Kathryn clenched her jaw, staring at the water at her feet, at her uncertain reflection in the gathering dark, as if the woman floating there could tell her the secret behind making oneself anew. Something in her was cracking open and she could not afford to let it. What was sealed behind that wall was too great to let out and this fissure in her heart was threatening everything she had built on the level ground she had convinced herself stood in front of it. She couldn't fall apart. She never fell apart, not even when the world itself was falling apart around her.

There must be a way of solving B'Elanna's predicament. Kathryn refused to believe there was nothing she could do to help her, to change this outcome. Whatever it took, she'd find a way. A scholarship out of town, perhaps, a long way away? Perhaps Owen could help on that score. Kathryn wondered what B'Elanna's ambitions were, and realised with shame that she had never asked. Chakotay would know, of course. He would have-

All he can see is you.

She put her hands up to her eyes, pushing her fingers over her lids until colours sparked against them, but still those words lingered in her mind. Was that true? It wasn't, was it? The girl herself had pointed out that Chakotay was simply naturally selfless. He'd go out of his way to help anyone who needed it. It wasn't her. It wasn't her.

If only he hadn't chosen that very evening to bring her his ex-girlfriend's coffee machine. On any other day, it would have been just another sweet gesture from a man whose first instinct was always to be kind. But coming so soon after the assault of B'Elanna's words and that last sting in their tail as she'd left, his sudden appearance bearing that gift had been too much. It had hit a nerve, one that had still been quivering when he'd casually dropped in that he was now without the girlfriend Kathryn had been deliberately picturing him with for weeks.

Not that this change altered anything, of course. Why should it?

All he can see is you.

She shook her head, dispelling the echo for what it was: a passing shot spoken by a disgruntled teenage girl.

It meant nothing at all to Kathryn that he was single, did it? Why would it?

Because you like him, came the unbidden honesty of her next thought. Because you like him more than you should, and because the idea that he might-

Kathryn took a breath, pushing the thought away. This was ridiculous. They worked together, that was all. She had Mark, she had her entire life mapped out before her with Mark. So she found Chakotay attractive. What woman wouldn't? It was nothing but a temporary weakness that she had to overcome. So she had noticed him, and perhaps he had noticed her. So what? It didn't mean anything other than the fact that perhaps, finally, finally, she was really and truly moving on. Part of her was waking up, a part of her that had been dormant ever since her world had last fallen apart around her ears.

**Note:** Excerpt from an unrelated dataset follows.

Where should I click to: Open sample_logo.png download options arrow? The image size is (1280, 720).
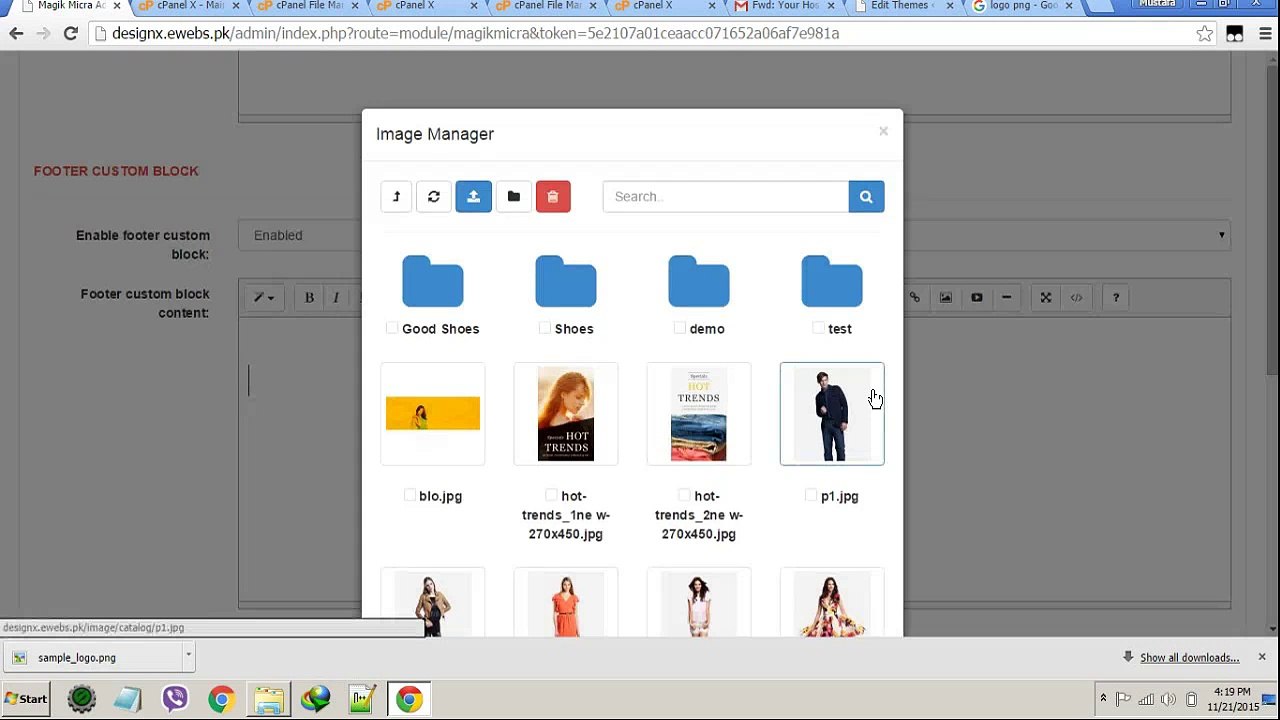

The fact that she was waking up now – well, that must be because she and Mark had decided on a date for the wedding. If that wasn't proof to all – her mother and sister included – that she had put the past behind her, then surely nothing would be.

Kathryn sighed. Above her, the stars were winning the sky, hinting at a future while standing surety for an enormity of history she could not comprehend. Her own future was waiting for her and she was determined not to jeopardise it any more than she would have willingly tainted B'Elanna's.

Chakotay was a colleague and she would treat him as such: a colleague, and nothing more. Coffee machine or no coffee machine.